Wednesday, October 13, 2010

Pavlos Melas - Hero of the Macedonian Struggle

Pavlos Melas. This is not just a name. Its a myth , a symbol of a true fighting Greek. He came from rich family, with many of its members played a important role in the politics of Hellas of that time. Though, he left everything, his wealth, his "career" (To use a modern word that you hear oftenly from the mouth of the rabble of today), his family, and took his unit to fight for the freedom of Macedonia and its independece from its usurpers. He killed in 13th of October of 1904, surrounded by Turks.
Below is the only english biography of him that i found on the internet.

"Pavlos Melas (Greek: Παύλος Μελάς, Pávlos, i.e., Paul, Melás) (March 29, 1870–October 13, 1904) was an officer of the Hellenic Army, and he was among the first who organized and participated in the Greek Struggle for Macedonia.

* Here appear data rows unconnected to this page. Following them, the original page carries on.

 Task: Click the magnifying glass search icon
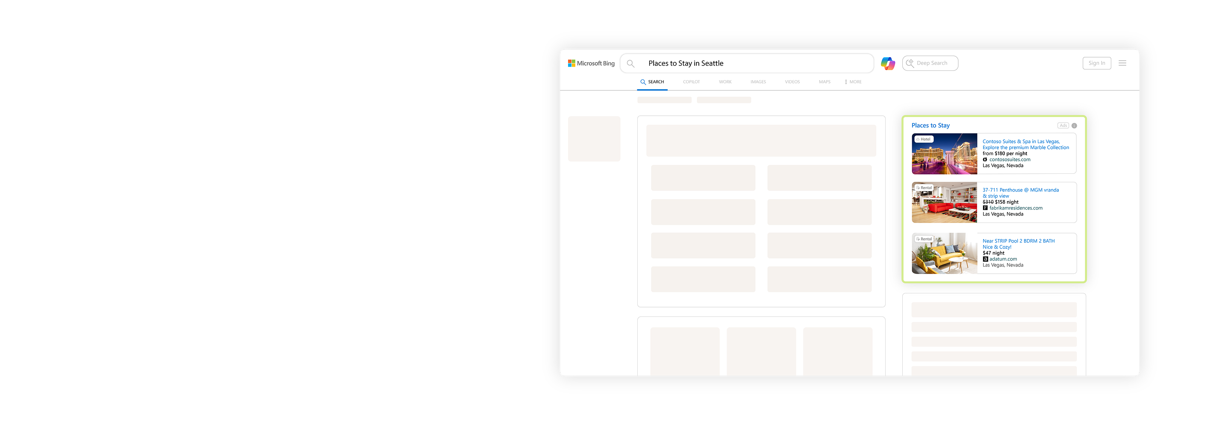point(630,64)
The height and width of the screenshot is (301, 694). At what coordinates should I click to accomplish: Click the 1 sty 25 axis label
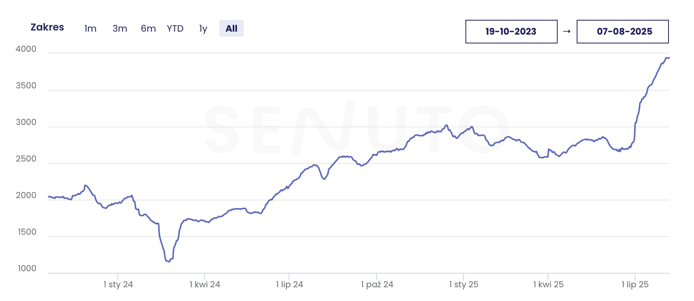pos(464,284)
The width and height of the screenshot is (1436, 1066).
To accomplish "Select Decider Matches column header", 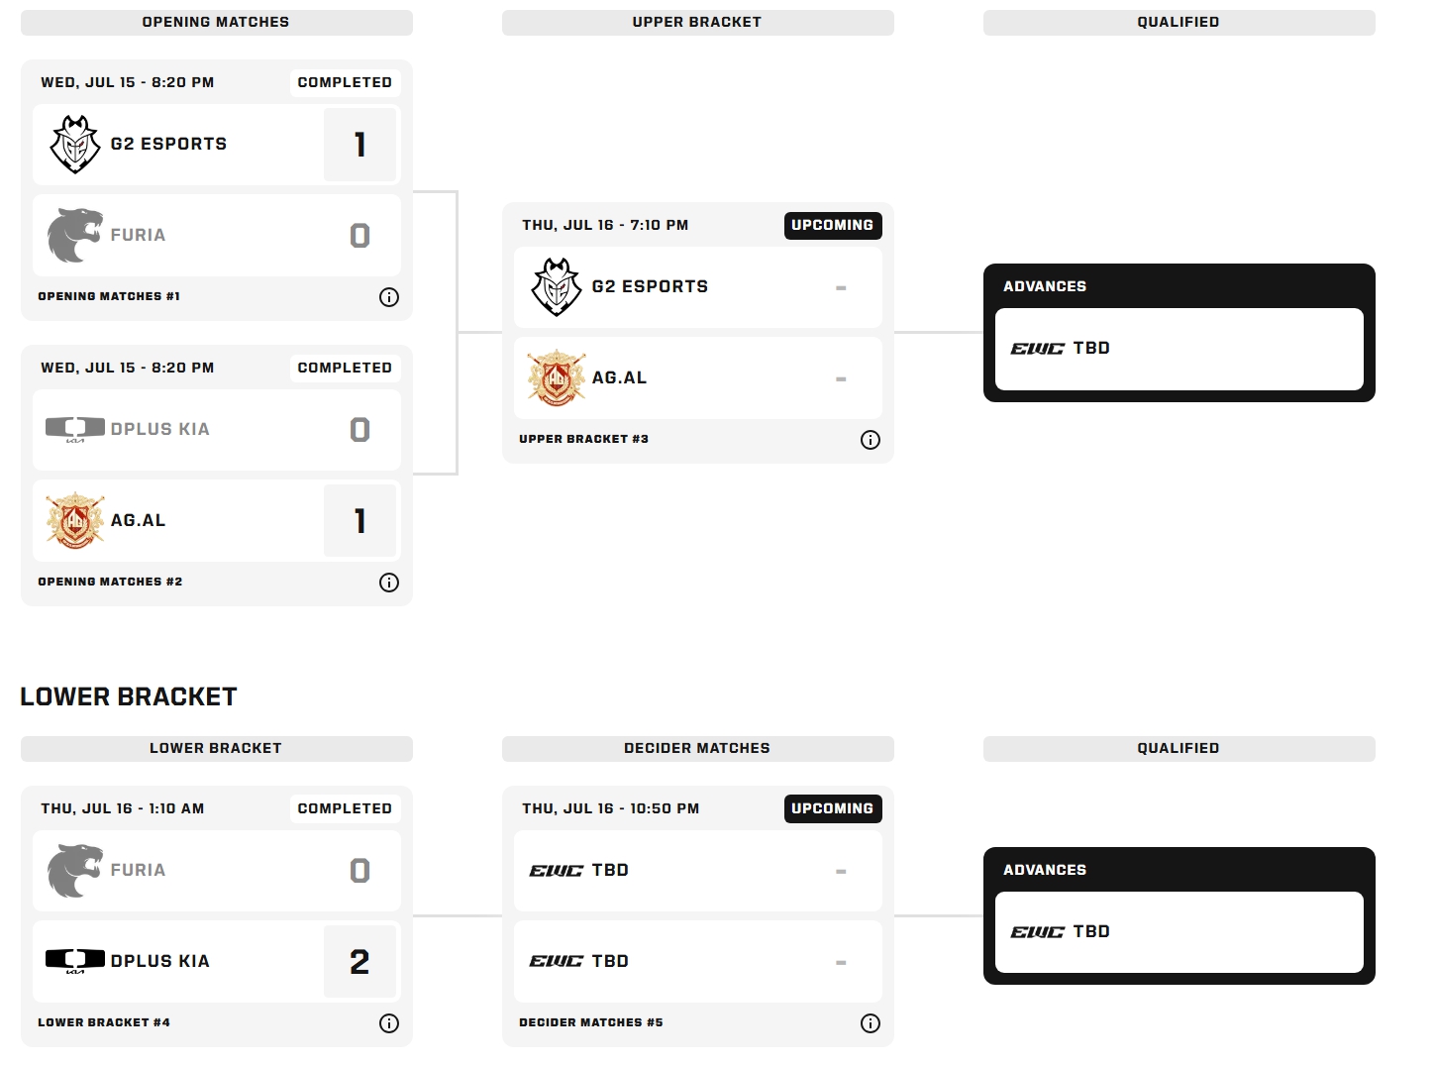I will point(697,749).
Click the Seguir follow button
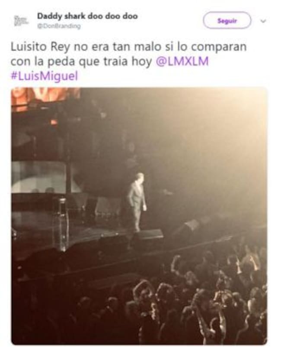Screen dimensions: 281x348 227,21
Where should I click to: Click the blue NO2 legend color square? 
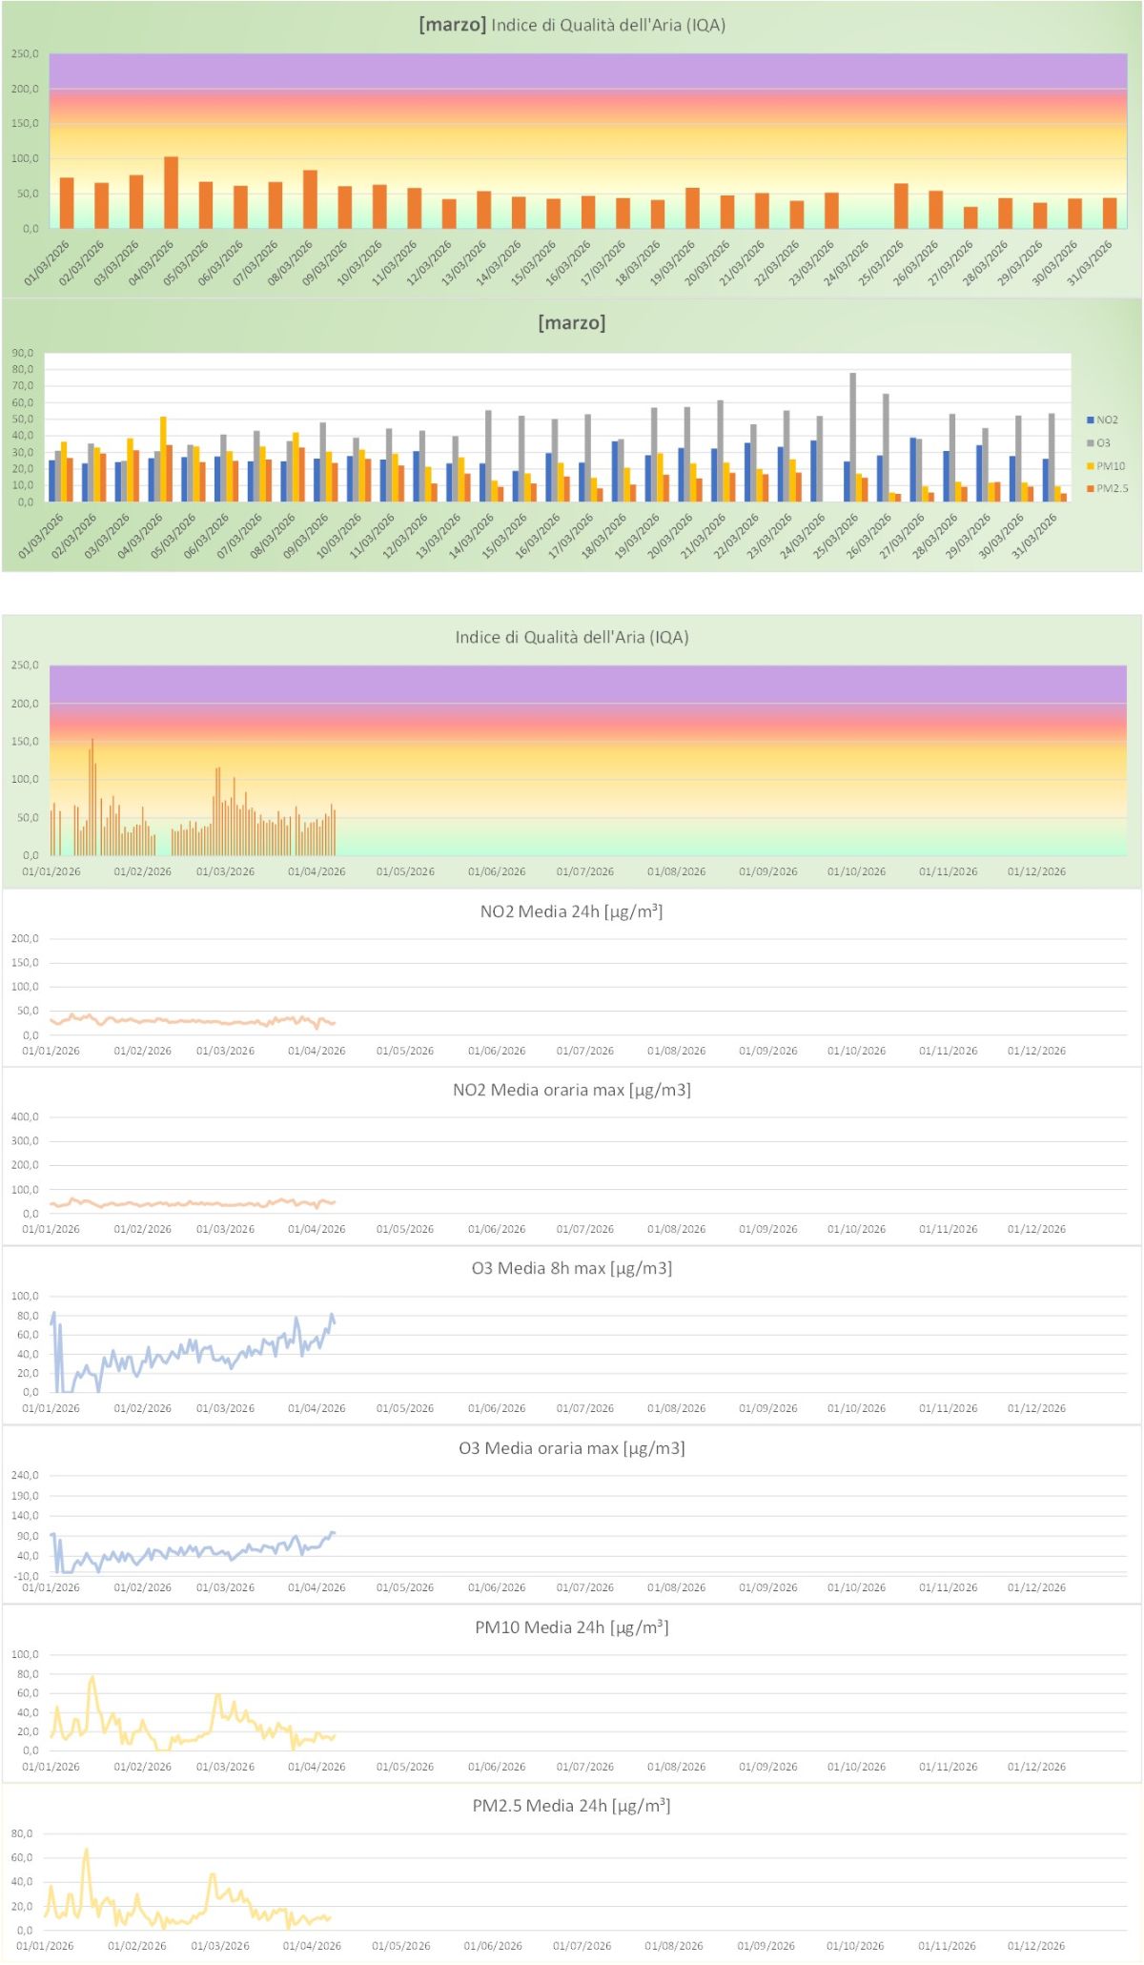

He was born in Marseilles, France in a family with origin from Northern Epirus. He was the son of Michail Melas who was elected MP for Attica and mayor of Athens. At an early age Pavlos moved to Athens to study, and later joined the Army, graduating from the Hellenic Army Academy as an artillery lieutenant in 1891. In 1892, he married Natalia Dragoumi, the daughter of Kastorian politician Stephanos Dragoumis and sister of Ion Dragoumis. In 1895, the couple had a son named Michael.

Melas, with the cooperation of his brother-in-law Ion Dragoumis, then the consul of Greece in then Ottoman occupied Monastir (now Bitola), Christos Kottas,and Germanos Karavangelis, metropolitan bishop of Kastoria, tried to raise money for the economic support of Greek efforts in Macedonia. After the Ilinden-Preobrazhenie uprising, he decided to enter Macedonia in June, 1904 to assess the situation and to see if there is any possibility of establishing a military unit to fight the Bulgarians (Internal Macedonian Revolutionary Organization, VMRO) and the Ottoman Turks.

In July 1904 (under the alias Captain Mikis Zezas), he reentered Macedonia with a small unit of men and fought against the VMRO until October 13, 1904 when he was killed after being surrounded by Ottoman forces in the village of Statitsa. The village with coordinates 40° 42' N 021° 16' E has since been renamed Melas in his honour.

After his death, Greek efforts became more intense, resulting in the interception of Bulgarian Komitadji efforts, especially in West and Central Macedonia, which joined Greece after the Balkan Wars.

He is considered to be a symbol of the Greek Struggle for Macedonia and many of his personal belongings can be seen in the Museum of the Macedonian Struggle in Thessaloniki and Pavlos Melas Museum in Kastoria."